*** PROVIDED ENTRIES Section Begins ***

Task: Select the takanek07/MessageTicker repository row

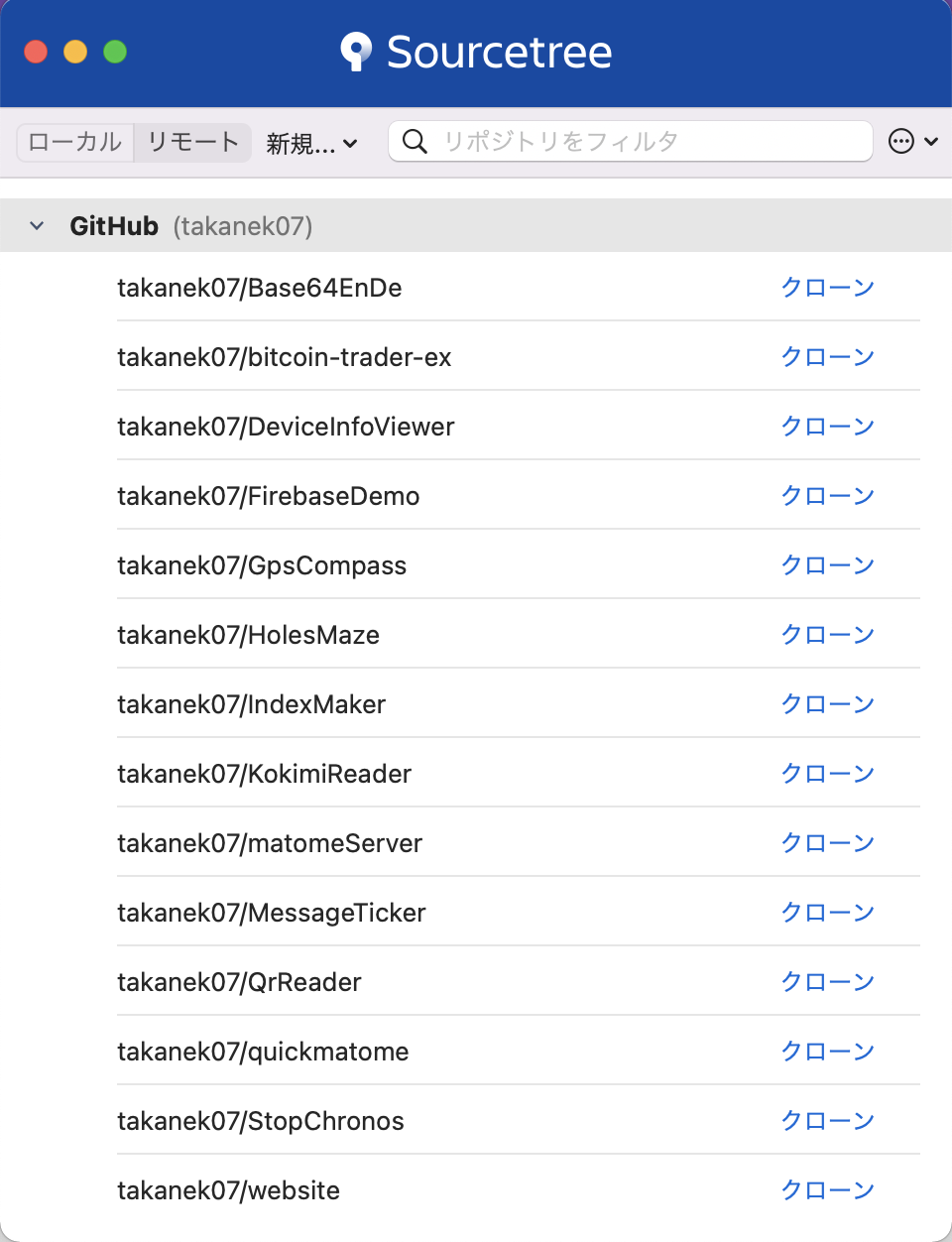Action: point(397,913)
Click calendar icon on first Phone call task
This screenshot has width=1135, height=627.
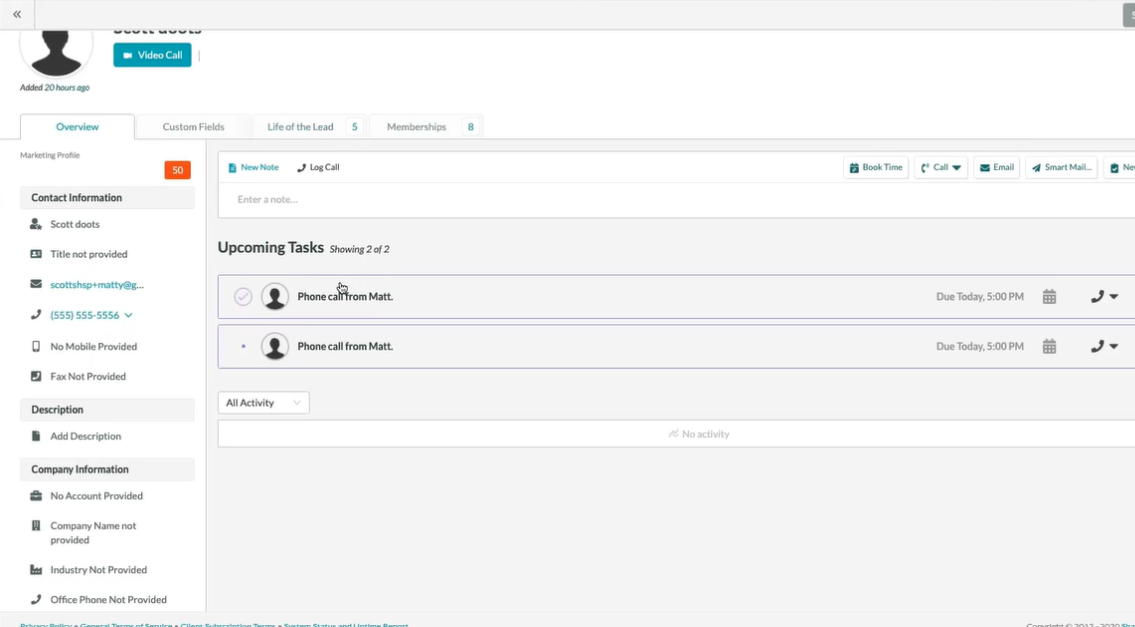click(x=1049, y=297)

*** PROVIDED ENTRIES Section Ends ***

▸ TASK STATEMENT:
If pictures appear among the entries above, omit them; repeat everything else verbatim.

▸ RESPONSE TO THIS TASK:
Task: Select the takanek07/MessageTicker repository row

Action: point(397,913)
Click calendar icon on first Phone call task
This screenshot has width=1135, height=627.
click(x=1049, y=297)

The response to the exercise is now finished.